China's caviar goes on world dinner table

   Date:2012-03-26

Caviar made of sturgeon eggs is known as "soft gold". It is one of the three most expensive foods in the world including saffron essence and truffle par.

There are more than 20 kinds of sturgeons, but only three of them Beluga, Ossietra and Sevruga are recognized as raw materials of real caviar on the traditional market.

In 2011, some sturgeon stocks from the Caspian Sea, the traditional source for making caviar over the past century, became unwelcome to world buyers and consumers started looking for an alternative.

As early as 1997, the Chinese Academy of Fishery Sciences imported tens of millions of fertilized sturgeon eggs from Russian Siberia for hatching. At the same time, its scientists also carried out breeding of wild sturgeons in the Heilongjiang River in northeast China.

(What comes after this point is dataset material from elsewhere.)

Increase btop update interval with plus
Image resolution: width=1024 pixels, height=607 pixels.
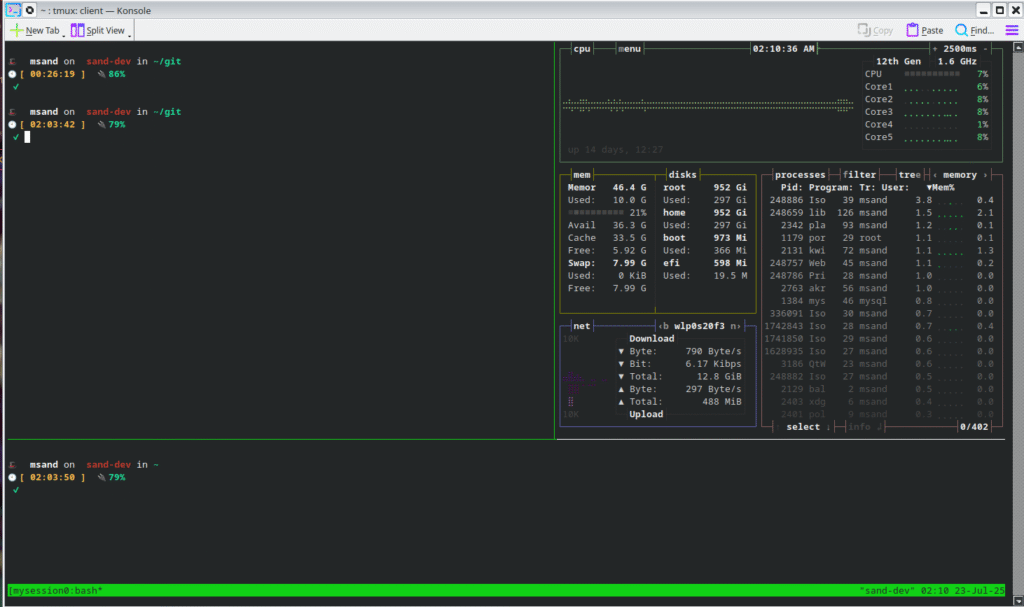click(x=935, y=48)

In the summer 2003, as only being able to live in water between 15-23 degrees Celsius, many tons of sturgeons transported to the Thousand Island Lake, east China's Zhejiang province, died in batches due to water temperature rising to as high as 35 degrees Celsius.

Now the Hangzhou Sturgeon Technology Co., Ltd. has raised over 20 million sturgeons in the lake after overcoming numerous difficulties. Every summer when water becomes a bit warmer, fishermen would move all the sturgeons from the lake to a huge pool on an island. Here, giant pumps pumped lake water from 15 meters deep to fill the pool for cooling the sturgeons.

Another difficulty at that moment was to identify the male from the female sturgeons before they reached three years old. "The male are not worth much, if male and female are raised mixed together for seven to ten years, we will no doubt make no money," said Wang Bin, a researcher with the Chinese Academy.

Not being able to tell the sturgeon's gender from their appearance, fishermen ultimately had to invite experts from Hungary to do the sex determination.

It was a huge task -- more than 20 million sturgeons each had to do B ultrasound or puncture samples for microscopic examination.

“Eggs can be extracted only during the first 11 weeks of the sturgeon's stage 4 maturity, that is, during the eighth year of its life," Wang said. "This is very difficult to master. If a little bit too early, eggs are not rich enough, vice versa, eggs get withered."

Once extracted, 16 processing operations for the eggs must be completed within 15 minutes, when everything is done by human hands depending on their feels. The difficulty is that at that time, no Chinese fishermen knew well about how to handle these high-priced, fragile products. Having no choice, they invited processing masters from Iran to help out at high cost.